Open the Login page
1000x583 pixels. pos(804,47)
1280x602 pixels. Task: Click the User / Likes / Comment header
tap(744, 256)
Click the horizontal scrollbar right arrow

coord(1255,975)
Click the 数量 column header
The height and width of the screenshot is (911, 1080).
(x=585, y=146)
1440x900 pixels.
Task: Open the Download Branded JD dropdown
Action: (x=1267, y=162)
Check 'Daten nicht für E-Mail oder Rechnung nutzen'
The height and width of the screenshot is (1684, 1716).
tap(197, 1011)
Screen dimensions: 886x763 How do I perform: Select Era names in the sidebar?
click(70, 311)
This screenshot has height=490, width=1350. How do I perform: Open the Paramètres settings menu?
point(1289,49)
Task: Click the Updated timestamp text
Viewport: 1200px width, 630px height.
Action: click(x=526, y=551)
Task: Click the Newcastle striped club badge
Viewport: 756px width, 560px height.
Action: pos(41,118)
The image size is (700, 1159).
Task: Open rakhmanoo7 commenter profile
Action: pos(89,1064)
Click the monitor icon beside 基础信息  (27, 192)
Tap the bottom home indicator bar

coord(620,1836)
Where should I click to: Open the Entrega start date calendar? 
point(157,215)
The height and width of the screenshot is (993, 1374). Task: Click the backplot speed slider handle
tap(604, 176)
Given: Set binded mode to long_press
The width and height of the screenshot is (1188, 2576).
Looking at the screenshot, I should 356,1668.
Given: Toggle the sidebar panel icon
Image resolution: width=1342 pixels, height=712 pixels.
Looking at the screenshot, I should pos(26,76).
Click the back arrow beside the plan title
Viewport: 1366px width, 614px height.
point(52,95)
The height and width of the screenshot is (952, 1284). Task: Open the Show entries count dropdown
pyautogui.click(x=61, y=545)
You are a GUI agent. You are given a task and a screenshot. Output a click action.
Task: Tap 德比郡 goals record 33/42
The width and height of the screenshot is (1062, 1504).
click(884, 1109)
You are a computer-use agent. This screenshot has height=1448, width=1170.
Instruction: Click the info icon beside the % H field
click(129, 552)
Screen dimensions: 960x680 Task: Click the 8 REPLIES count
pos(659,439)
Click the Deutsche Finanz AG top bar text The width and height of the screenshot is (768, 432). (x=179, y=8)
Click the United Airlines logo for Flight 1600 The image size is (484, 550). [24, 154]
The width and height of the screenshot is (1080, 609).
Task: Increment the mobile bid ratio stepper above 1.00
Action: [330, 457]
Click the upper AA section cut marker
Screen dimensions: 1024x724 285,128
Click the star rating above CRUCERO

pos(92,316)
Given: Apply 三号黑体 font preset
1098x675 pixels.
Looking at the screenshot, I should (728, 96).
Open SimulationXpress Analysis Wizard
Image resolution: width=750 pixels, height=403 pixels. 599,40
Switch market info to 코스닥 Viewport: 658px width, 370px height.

.....

* _Exercise requirements_
Everything from the line with "Given: Set binded mode to long_press" through the line with "Task: Tap 德比郡 goals record 33/42" should be written out exactly as it appears above, end lines included, and nothing outside that range.

* _Your response_
Given: Set binded mode to long_press
The width and height of the screenshot is (1188, 2576).
Looking at the screenshot, I should 356,1668.
Given: Toggle the sidebar panel icon
Image resolution: width=1342 pixels, height=712 pixels.
Looking at the screenshot, I should pos(26,76).
Click the back arrow beside the plan title
Viewport: 1366px width, 614px height.
point(52,95)
The height and width of the screenshot is (952, 1284). Task: Open the Show entries count dropdown
pyautogui.click(x=61, y=545)
You are a GUI agent. You are given a task and a screenshot. Output a click action.
Task: Tap 德比郡 goals record 33/42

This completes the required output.